Wellesley Alumna Produces Podcast About Isabella Stewart Gardner Museum Heist

An empty frame at the Isabella Stewart Gardner Museum.
Image credit: Federal Bureau of Investigation
November 2, 2018

On March 18, 1990, two men disguised as police officers gained entry into Boston’s Isabella Stewart Gardner Museum by deceiving the security guard manning the watch desk that night. After handcuffing and blindfolding him, as well as the other guard on duty,  the thieves removed 13 works from the galleries, valued at upwards of half a billion dollars, including three Rembrandts, a Vermeer, a Manet, and sketches by Degas.

Working with a team of journalists from WBUR and the Boston Globe, Kelly Horan ’92, a senior producer and reporter at WBUR, has produced a 10-episode podcast that revisits the crime through first-ever interviews, unprecedented access to investigation files and police reports, and letters and diaries from some of the individuals involved. Horan and her team traveled to Philadelphia, Florida, Ireland, and Italy during their investigation. Last Seen began airing on September 17.

Horan said she felt strongly that the story of the Gardner theft was perfectly suited for a podcast. “The human voice has no substitute,” she said. “Much has been written about the Gardner heist, but the power of my chosen medium, radio, brings voices that have never before been heard into the conversation.”

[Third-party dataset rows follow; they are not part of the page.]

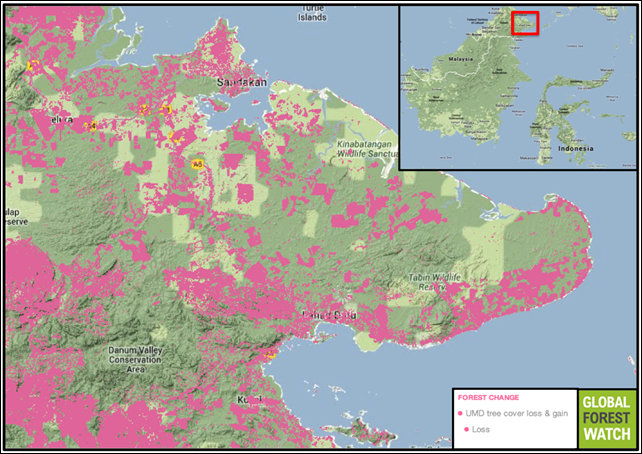Toggle the Loss legend entry
Screen dimensions: 642x454
[x=477, y=429]
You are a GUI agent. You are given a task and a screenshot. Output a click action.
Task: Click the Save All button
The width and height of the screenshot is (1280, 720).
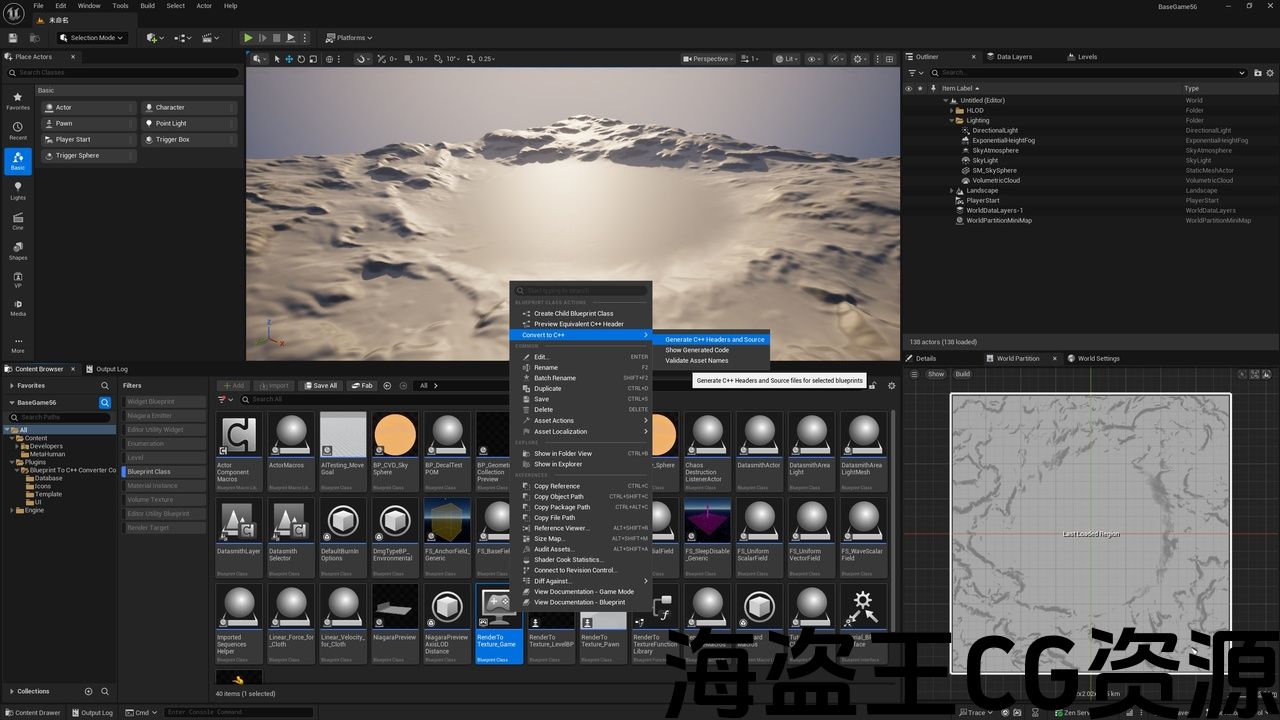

The podcast includes interviews with people who were involved in the theft’s investigation. “Hearing the anguish of the former museum director, or the terror of a former security guard who has never before given an interview, or the exasperation of a suspect who protests his innocence, really brought this story alive in a whole new way,” said Horan.

In the first episode, the listener learns about the tense scene the night of the crime through interviews with one of the guards who had never before spoken publicly about that night; the museum’s director of security, Anthony Amore, who was hired 15 years after the heist; and the museum director, who called the scene when she arrived her “worst nightmare.”

No one has been arrested in connection with the crime, despite what is now a $10 million reward, an aspect of the case that Horan finds especially intriguing. “There hasn’t been a single arrest for anything related to the Gardner heist— stealing the art, concealing it, or trafficking it,” she said. “There hasn’t been one confirmed sighting of any of the 13 stolen pieces. Not one in almost 30 years.”

Horan said she was struck by the emotional impact of the heist during a visit with Amore to the museum’s attic, where she saw the stretcher that once held Rembrandt’s masterpiece Christ in the Storm on the Sea of Galilee.

“There was about an inch of the canvas running around the inside perimeter of the stretcher, and when I understood that I was looking at a remnant of Rembrandt that the thieves had left when they slashed the painting from its frame, I was almost overcome with emotion,” she said. “It felt like I was looking at a victim, and I suppose I was.”

Photo: An empty frame remains where Christ in the Storm on the Sea of Galilee was once displayed in the Isabella Stewart Gardner Museum.